Directions for this task:
Reproduce the listing verbatim through the line with "Expand Qualifier of".

Records for processing:
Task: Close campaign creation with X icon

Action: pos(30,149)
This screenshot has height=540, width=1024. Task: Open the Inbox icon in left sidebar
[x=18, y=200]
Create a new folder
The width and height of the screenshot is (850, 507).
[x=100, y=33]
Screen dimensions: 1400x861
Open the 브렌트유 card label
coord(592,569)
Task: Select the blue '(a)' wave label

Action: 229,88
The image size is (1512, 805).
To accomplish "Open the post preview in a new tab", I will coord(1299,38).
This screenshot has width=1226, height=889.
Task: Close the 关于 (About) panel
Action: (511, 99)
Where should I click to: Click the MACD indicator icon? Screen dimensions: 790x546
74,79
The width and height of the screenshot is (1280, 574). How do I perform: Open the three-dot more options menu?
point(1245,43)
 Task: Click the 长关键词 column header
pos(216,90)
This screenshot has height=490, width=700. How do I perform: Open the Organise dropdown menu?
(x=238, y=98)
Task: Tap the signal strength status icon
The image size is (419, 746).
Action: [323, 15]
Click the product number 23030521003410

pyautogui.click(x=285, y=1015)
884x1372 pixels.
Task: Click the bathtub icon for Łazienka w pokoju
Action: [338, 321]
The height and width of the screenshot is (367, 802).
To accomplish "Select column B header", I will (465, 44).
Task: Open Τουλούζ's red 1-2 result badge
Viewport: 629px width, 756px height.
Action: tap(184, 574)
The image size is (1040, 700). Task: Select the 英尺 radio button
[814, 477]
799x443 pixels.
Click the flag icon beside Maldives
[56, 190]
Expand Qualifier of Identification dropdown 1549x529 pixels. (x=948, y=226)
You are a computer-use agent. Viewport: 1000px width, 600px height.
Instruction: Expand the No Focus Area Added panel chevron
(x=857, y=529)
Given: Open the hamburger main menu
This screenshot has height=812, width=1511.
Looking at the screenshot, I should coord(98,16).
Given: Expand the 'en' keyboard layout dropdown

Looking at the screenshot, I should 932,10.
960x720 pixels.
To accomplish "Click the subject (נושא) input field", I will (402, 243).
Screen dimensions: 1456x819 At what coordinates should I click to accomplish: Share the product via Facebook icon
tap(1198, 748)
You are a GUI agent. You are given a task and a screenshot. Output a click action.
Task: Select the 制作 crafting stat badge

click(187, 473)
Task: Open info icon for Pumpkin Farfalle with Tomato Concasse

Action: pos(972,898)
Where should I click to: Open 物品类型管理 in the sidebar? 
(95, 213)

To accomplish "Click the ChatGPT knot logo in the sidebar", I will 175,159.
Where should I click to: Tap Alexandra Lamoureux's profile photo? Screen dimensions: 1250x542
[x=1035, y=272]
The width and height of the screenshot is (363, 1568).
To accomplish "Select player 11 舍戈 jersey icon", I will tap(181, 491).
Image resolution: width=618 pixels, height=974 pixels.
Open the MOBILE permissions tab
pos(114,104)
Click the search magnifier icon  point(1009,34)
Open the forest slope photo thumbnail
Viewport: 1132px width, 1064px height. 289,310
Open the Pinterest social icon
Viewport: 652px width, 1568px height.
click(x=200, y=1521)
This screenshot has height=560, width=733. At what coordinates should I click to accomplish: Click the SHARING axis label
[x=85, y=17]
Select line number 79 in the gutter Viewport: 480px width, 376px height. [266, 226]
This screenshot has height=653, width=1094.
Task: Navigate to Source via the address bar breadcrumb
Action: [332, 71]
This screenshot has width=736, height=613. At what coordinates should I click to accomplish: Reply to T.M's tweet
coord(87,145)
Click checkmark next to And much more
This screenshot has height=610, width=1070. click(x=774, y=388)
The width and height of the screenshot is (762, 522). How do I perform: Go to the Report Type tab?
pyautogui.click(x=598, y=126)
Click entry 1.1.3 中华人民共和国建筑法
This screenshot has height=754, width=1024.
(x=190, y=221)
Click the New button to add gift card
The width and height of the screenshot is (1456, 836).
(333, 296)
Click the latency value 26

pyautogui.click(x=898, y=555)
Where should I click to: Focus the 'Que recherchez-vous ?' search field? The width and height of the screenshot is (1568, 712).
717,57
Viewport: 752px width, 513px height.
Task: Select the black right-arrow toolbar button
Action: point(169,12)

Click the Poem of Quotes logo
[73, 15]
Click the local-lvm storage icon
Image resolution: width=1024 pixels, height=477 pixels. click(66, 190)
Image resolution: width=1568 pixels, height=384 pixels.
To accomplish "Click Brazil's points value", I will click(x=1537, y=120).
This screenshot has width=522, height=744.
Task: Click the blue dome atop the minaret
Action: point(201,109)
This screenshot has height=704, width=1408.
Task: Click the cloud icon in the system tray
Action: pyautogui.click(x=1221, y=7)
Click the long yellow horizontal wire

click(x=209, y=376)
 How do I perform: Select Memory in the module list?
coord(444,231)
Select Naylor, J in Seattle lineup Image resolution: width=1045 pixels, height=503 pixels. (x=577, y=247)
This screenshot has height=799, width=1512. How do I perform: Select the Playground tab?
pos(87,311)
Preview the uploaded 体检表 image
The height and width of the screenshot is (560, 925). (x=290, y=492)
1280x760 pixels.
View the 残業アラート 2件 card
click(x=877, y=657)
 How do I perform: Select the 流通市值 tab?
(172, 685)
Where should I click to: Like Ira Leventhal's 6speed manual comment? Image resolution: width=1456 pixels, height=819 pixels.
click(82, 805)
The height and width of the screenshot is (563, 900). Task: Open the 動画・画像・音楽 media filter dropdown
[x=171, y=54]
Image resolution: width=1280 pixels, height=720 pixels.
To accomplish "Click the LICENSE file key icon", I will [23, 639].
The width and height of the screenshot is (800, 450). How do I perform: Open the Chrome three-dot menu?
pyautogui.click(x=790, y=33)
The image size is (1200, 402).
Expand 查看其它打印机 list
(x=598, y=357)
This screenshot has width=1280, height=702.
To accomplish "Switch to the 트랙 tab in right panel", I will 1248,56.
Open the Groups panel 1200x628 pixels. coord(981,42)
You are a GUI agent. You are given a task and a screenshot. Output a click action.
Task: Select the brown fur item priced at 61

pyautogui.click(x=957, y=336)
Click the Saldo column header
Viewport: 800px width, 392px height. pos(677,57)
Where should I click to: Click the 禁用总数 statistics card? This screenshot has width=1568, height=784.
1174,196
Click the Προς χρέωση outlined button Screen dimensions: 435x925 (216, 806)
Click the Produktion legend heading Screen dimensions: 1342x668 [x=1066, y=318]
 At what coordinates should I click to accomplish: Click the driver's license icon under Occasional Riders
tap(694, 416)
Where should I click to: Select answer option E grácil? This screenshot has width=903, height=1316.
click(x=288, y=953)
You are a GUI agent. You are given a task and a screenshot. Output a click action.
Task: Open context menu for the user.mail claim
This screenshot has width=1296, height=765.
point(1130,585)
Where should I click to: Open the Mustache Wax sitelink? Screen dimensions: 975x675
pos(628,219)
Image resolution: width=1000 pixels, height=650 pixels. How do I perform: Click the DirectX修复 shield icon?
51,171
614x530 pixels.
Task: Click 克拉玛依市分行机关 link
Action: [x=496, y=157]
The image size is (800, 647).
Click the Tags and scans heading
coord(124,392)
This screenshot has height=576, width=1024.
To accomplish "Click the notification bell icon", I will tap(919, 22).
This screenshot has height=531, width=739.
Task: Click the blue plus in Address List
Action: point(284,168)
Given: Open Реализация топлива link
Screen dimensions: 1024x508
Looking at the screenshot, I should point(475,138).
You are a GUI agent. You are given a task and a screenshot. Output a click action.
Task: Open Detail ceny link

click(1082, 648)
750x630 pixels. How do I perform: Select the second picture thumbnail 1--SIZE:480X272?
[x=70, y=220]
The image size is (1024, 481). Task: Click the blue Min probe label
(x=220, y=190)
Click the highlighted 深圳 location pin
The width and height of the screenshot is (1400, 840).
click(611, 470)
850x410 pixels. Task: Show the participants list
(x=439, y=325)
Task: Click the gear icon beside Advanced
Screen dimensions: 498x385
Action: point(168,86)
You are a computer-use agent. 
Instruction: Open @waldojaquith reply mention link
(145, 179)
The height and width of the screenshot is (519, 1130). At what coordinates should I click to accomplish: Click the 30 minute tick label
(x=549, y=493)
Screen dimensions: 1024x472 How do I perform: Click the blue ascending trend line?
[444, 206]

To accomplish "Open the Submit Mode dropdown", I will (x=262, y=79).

Result:
Task: Close campaign creation with X icon

Action: pos(30,149)
This screenshot has height=540, width=1024. Task: Open the Inbox icon in left sidebar
[x=18, y=200]
Create a new folder
The width and height of the screenshot is (850, 507).
[x=100, y=33]
Screen dimensions: 1400x861
Open the 브렌트유 card label
coord(592,569)
Task: Select the blue '(a)' wave label

Action: 229,88
The image size is (1512, 805).
To accomplish "Open the post preview in a new tab", I will coord(1299,38).
This screenshot has width=1226, height=889.
Task: Close the 关于 (About) panel
Action: (511, 99)
Where should I click to: Click the MACD indicator icon? Screen dimensions: 790x546
74,79
The width and height of the screenshot is (1280, 574). How do I perform: Open the three-dot more options menu?
point(1245,43)
 Task: Click the 长关键词 column header
pos(216,90)
This screenshot has height=490, width=700. How do I perform: Open the Organise dropdown menu?
(x=238, y=98)
Task: Tap the signal strength status icon
The image size is (419, 746).
Action: [323, 15]
Click the product number 23030521003410

pyautogui.click(x=285, y=1015)
884x1372 pixels.
Task: Click the bathtub icon for Łazienka w pokoju
Action: [338, 321]
The height and width of the screenshot is (367, 802).
To accomplish "Select column B header", I will (465, 44).
Task: Open Τουλούζ's red 1-2 result badge
Viewport: 629px width, 756px height.
Action: tap(184, 574)
The image size is (1040, 700). Task: Select the 英尺 radio button
[814, 477]
799x443 pixels.
Click the flag icon beside Maldives
[56, 190]
Expand Qualifier of Identification dropdown 1549x529 pixels. (x=948, y=226)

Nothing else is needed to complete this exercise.